### Abstract

Bucket testing, also known as A/B testing, is a practice that is widely used by on-line sites with large audiences: in a simple version of the methodology, one evaluates a new feature on the site by exposing it to a very small fraction of the total user population and measuring its effect on this exposed group. For traditional uses of this technique, uniform independent sampling of the population is often enough to produce an exposed group that can serve as a statistical proxy for the full population.

In on-line social network applications, however, one often wishes to perform a more complex test: evaluating a new social feature that will only produce an effect if a user and some number of his or her friends are exposed to it.

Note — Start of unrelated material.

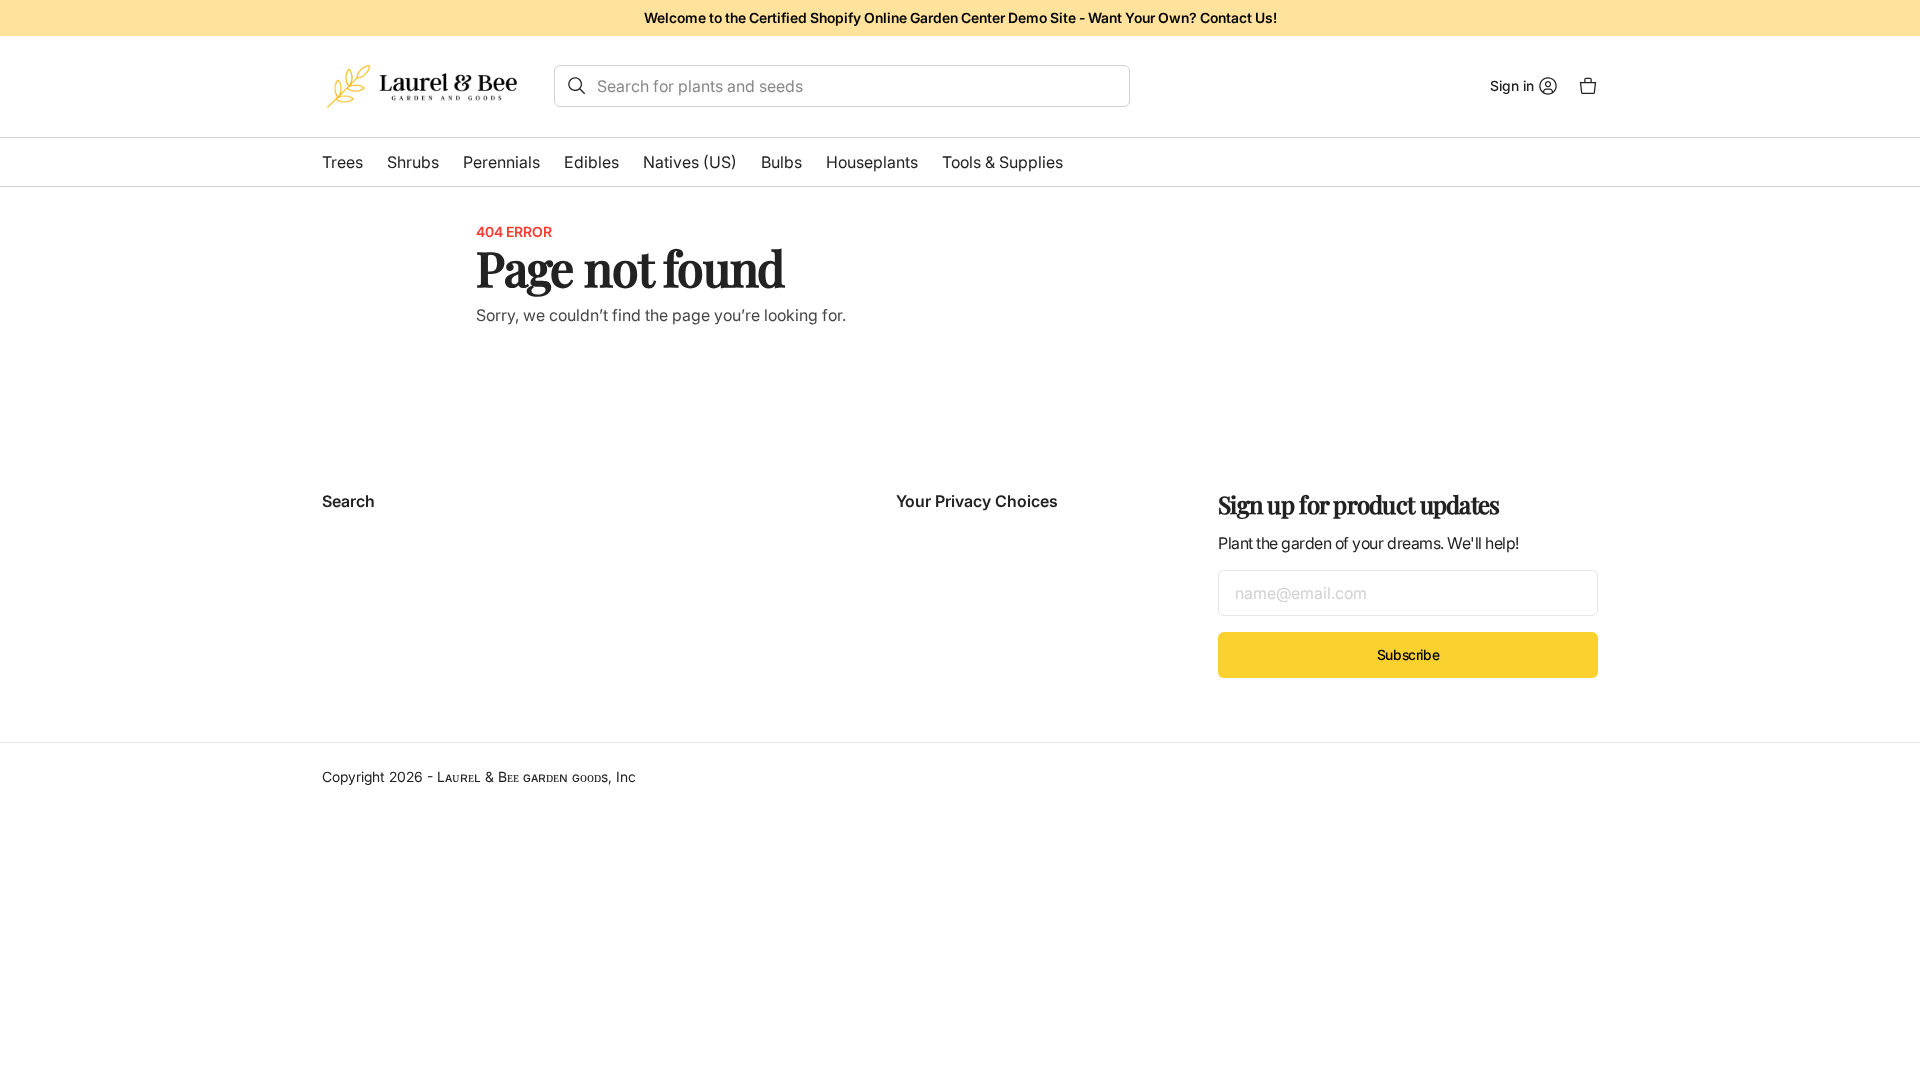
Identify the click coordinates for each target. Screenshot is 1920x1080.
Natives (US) (690, 162)
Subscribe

In this case, independent uniform draws from the population on their own will be unlikely to produce a group that contains users together with their friends, and so the construction of the sample must take the network structure into account.

This leads quickly to challenging combinatorial problems, since there is an inherent tension between producing enough correlation to select users and their friends, but also enough uniformity and independence that the selected group is a reasonable sample of the full population.

Here we develop an algorithmic framework for bucket testing in a network that addresses these challenges. First we describe a novel walk-based sampling method for producing samples of nodes that are internally well-connected but also approximately uniform over the population. Then we show how a collection of multiple independent subgraphs constructed this way can yield reasonable samples for testing. We demonstrate the effectiveness of our algorithms through computational experiments on large portions of the Facebook network.